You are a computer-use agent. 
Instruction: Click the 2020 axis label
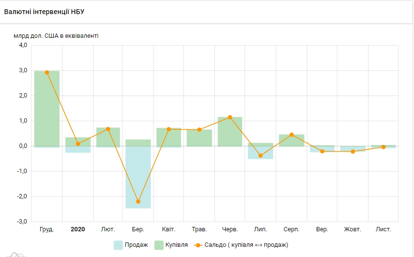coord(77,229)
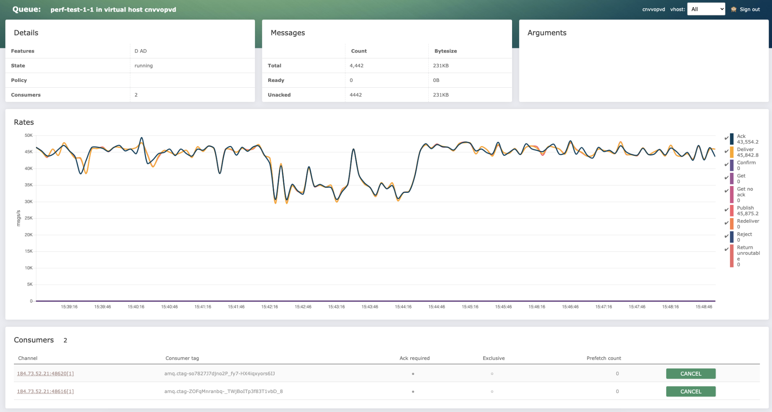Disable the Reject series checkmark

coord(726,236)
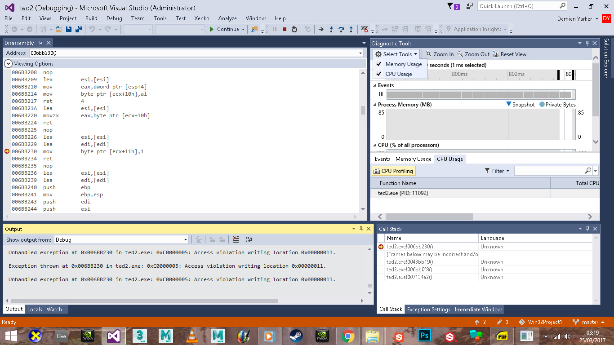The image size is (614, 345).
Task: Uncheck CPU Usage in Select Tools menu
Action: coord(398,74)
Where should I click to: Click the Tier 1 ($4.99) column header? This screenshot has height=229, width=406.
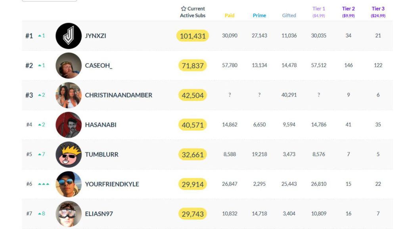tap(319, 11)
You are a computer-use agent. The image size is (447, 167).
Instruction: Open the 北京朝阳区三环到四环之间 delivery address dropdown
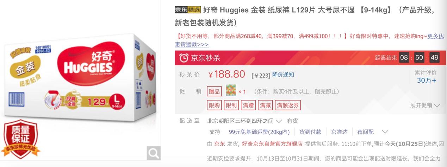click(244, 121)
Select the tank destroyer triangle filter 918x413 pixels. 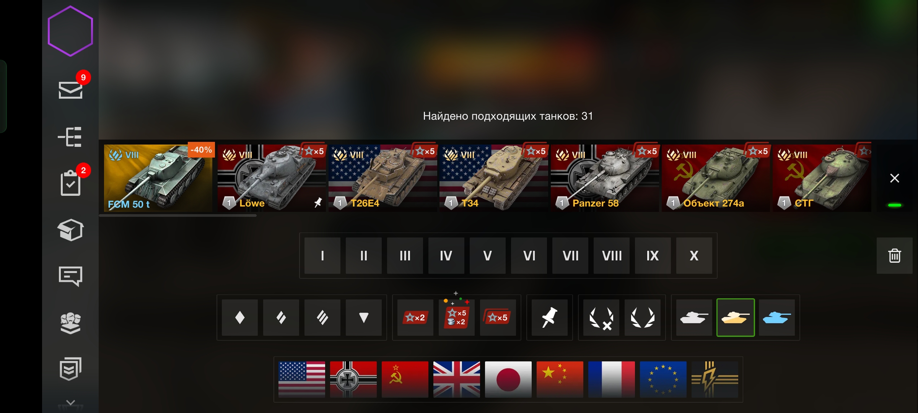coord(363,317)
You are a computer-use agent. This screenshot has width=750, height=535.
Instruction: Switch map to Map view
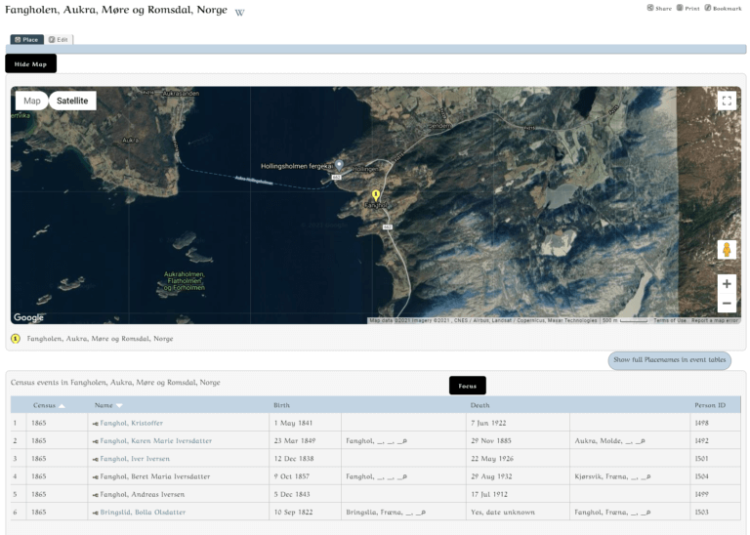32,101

* * *

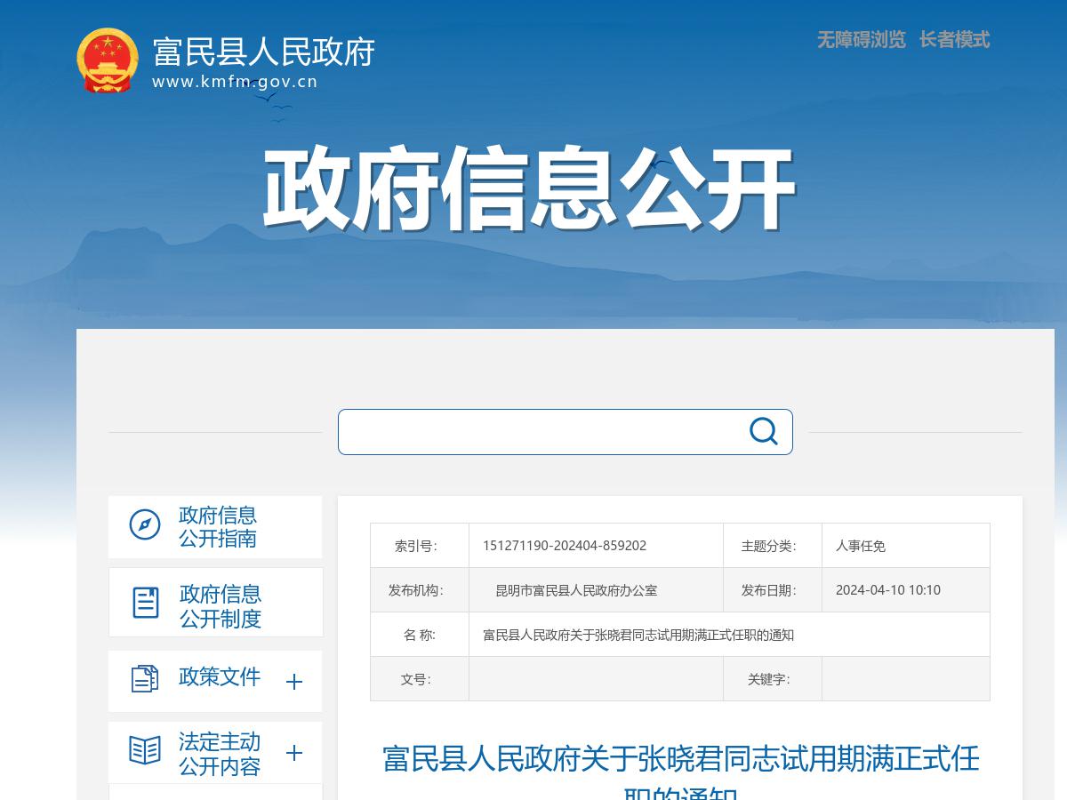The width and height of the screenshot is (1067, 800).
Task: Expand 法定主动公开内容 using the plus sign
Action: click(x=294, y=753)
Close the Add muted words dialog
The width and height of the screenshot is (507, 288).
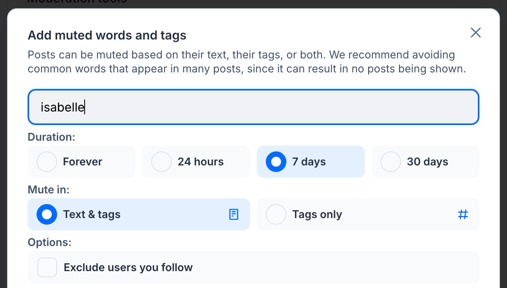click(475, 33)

What to work on. Where the string "computer" shows up in the listing above, copy the line that holds it.

Task solution.
You are a computer-use agent. 
You are a computer-use agent. The image size is (447, 167).
You are a computer-use agent. This screenshot has width=750, height=535.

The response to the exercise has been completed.